▸ **Records provided**:

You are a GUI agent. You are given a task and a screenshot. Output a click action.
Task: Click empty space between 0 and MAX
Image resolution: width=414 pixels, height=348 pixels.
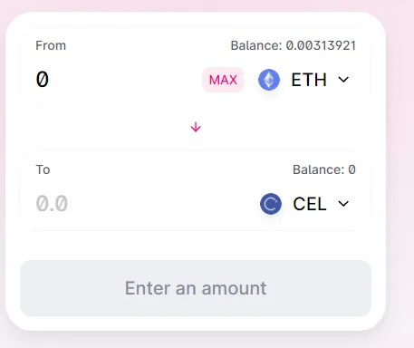[x=125, y=80]
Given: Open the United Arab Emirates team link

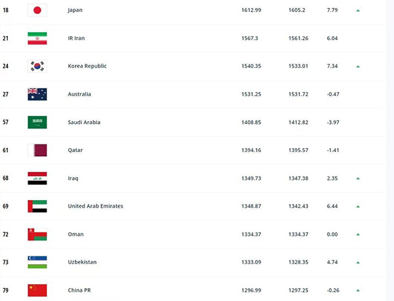Looking at the screenshot, I should 95,206.
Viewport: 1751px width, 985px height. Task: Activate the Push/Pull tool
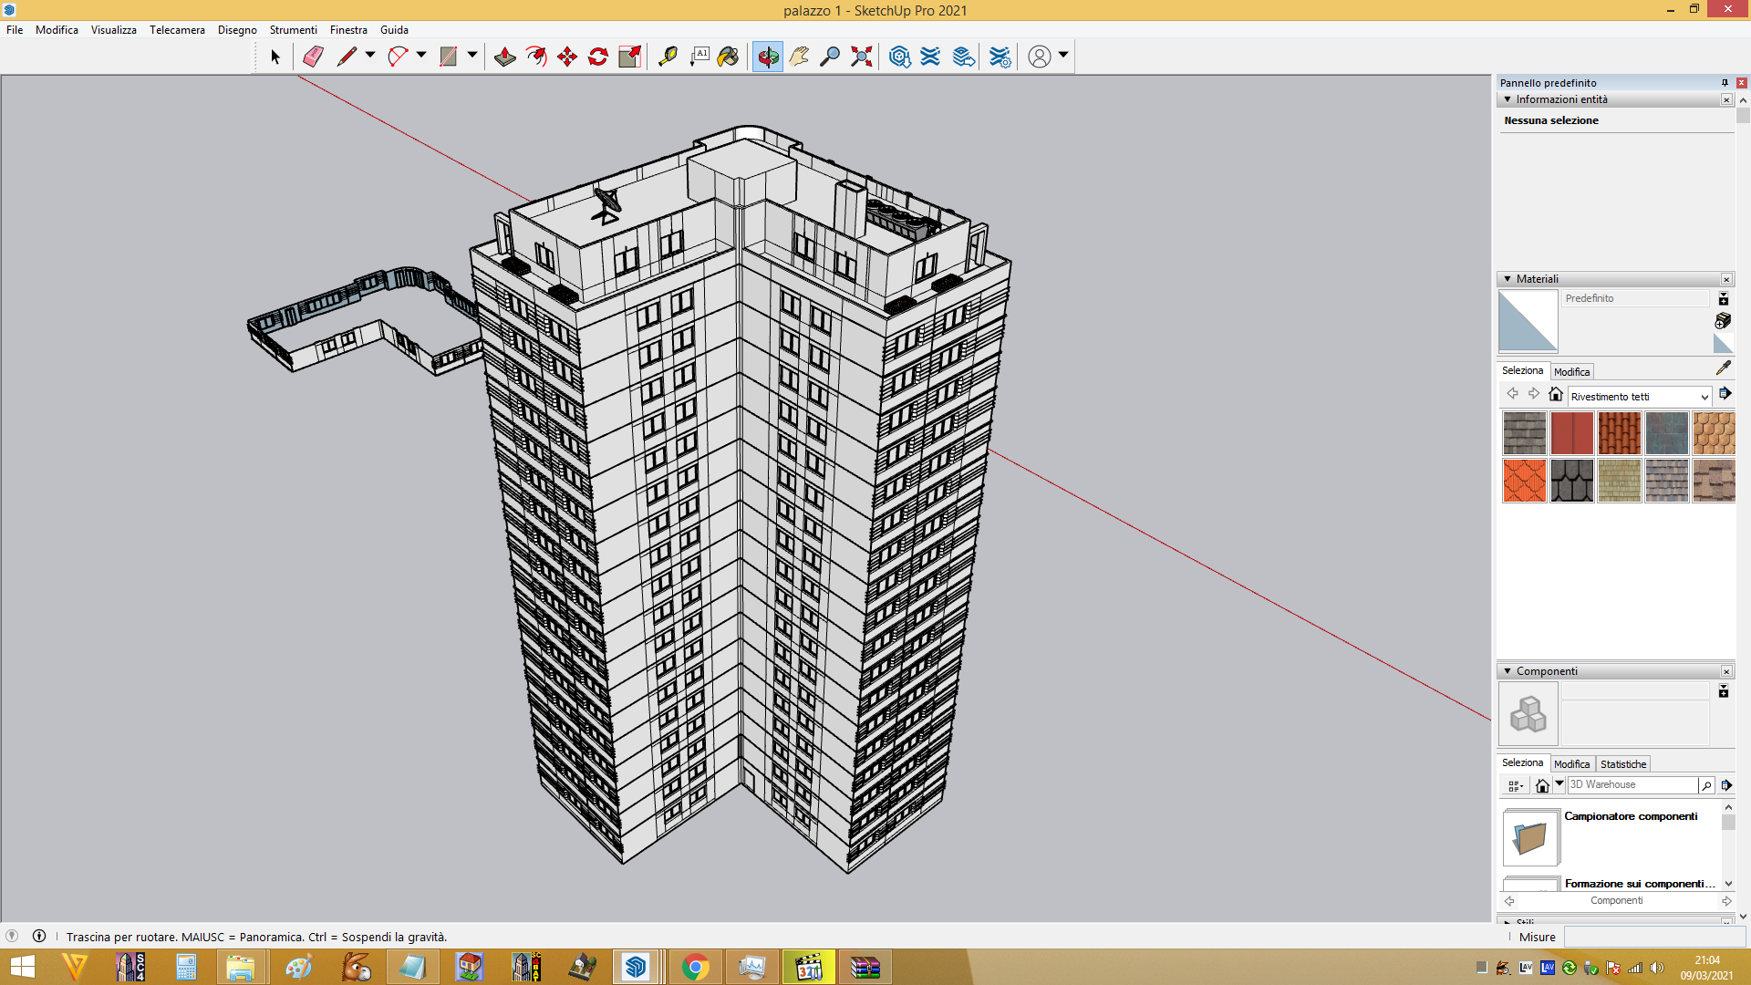pyautogui.click(x=504, y=57)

▸ **Stated goal**:
Copy out all of the data above word for word, omitting the pictures.

▸ **Final answer**:
You are a GUI agent. You are given a task and a screenshot. Output a click action.
Task: Click empty space between 0 and MAX
Image resolution: width=414 pixels, height=348 pixels.
[x=125, y=80]
Given: Open the United Arab Emirates team link

Looking at the screenshot, I should 95,206.
Viewport: 1751px width, 985px height. Task: Activate the Push/Pull tool
pyautogui.click(x=504, y=57)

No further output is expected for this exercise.